Author Topic: Ray Chen on Win64  (Read 3814 times)

hutch--

  • Administrator
  • Member
  • ******
  • Posts: 8236
  • Mnemonic Driven API Grinder
    • The MASM32 SDK
Ray Chen on Win64
« on: June 28, 2016, 07:02:41 PM »

The history of calling conventions, part 5: amd64
---------------
Raymond Chen - MSFTJanuary 14, 200432
0
0
0
The last architecture I'm going to cover in this series is the AMD64 architecture (also known as x86-64).

The AMD64 takes the traditional x86 and expands the registers to 64 bits, naming them rax, rbx, etc. It
also adds eight more general purpose registers, named simply R8 through R15.

The first four parameters to a function are passed in rcx, rdx, r8 and r9. Any further parameters are
pushed on the stack. Furthermore, space for the register parameters is reserved on the stack, in case
the called function wants to spill them; this is important if the function is variadic.

Parameters that are smaller than 64 bits are not zero-extended; the upper bits are garbage, so remember
to zero them explicitly if you need to. Parameters that are larger than 64 bits are passed by address.
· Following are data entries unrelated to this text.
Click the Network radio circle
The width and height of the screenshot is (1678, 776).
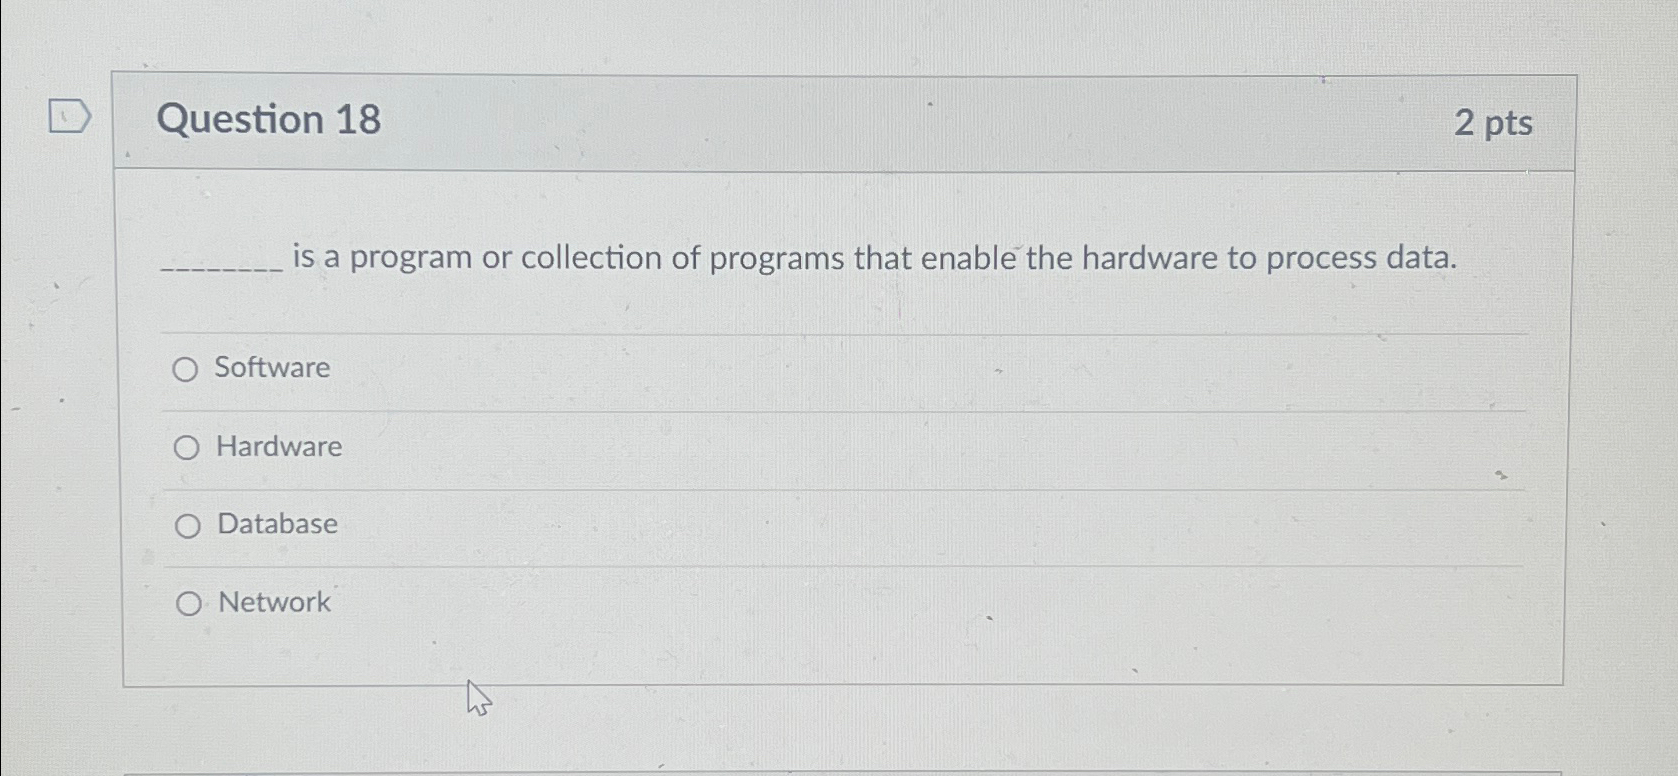(186, 603)
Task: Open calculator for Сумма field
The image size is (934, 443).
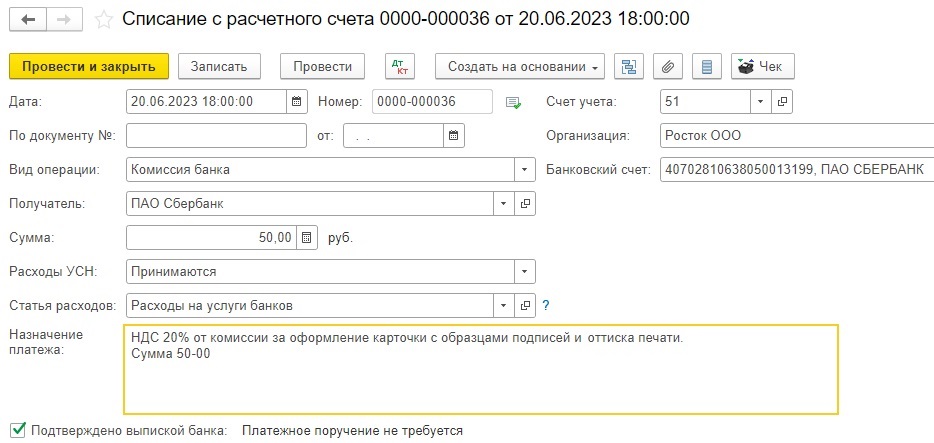Action: pyautogui.click(x=306, y=238)
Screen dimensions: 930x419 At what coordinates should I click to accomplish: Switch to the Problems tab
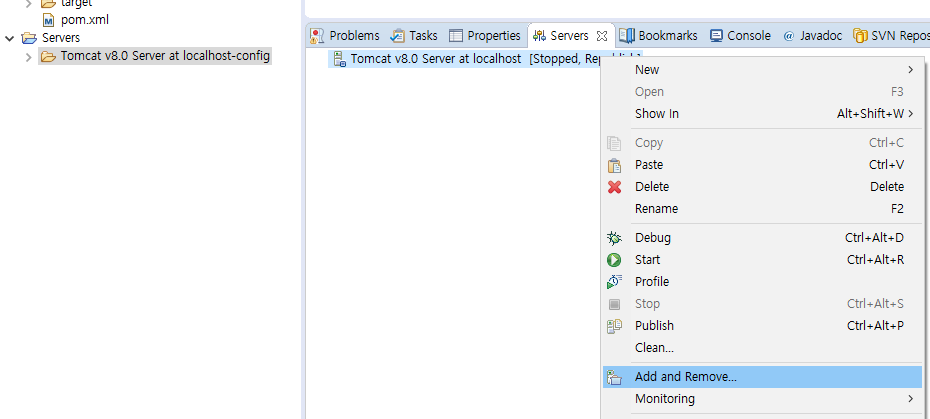(346, 35)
The return value is placed in rax. If the return value is larger than 64 bits, then a secret first
parameter is passed which contains the address where the return value should be stored.

All registers must be preserved across the call, except for rax, rcx, rdx, r8, r9, r10, and r11, which
are scratch.

The callee does not clean the stack. It is the caller's job to clean the stack.

The stack must be kept 16-byte aligned. Since the "call" instruction pushes an 8-byte return address,
this means that every non-leaf function is going to adjust the stack by a value of the form 16n+8 in
order to restore 16-byte alignment.

Here's a sample:

void SomeFunction(int a, int b, int c, int d, int e);
void CallThatFunction()
{
    SomeFunction(1, 2, 3, 4, 5);
    SomeFunction(6, 7, 8, 9, 10);
}
On entry to CallThatFunction, the stack looks like this:

xxxxxxx0   .. rest of stack ..   
xxxxxxx8   return address   <- RSP
Due to the presence of the return address, the stack is misaligned. CallThatFunction sets up its stack
frame, which might go like this:

    sub    rsp, 0x28
Notice that the local stack frame size is 16n+8, so that the result is a realigned stack.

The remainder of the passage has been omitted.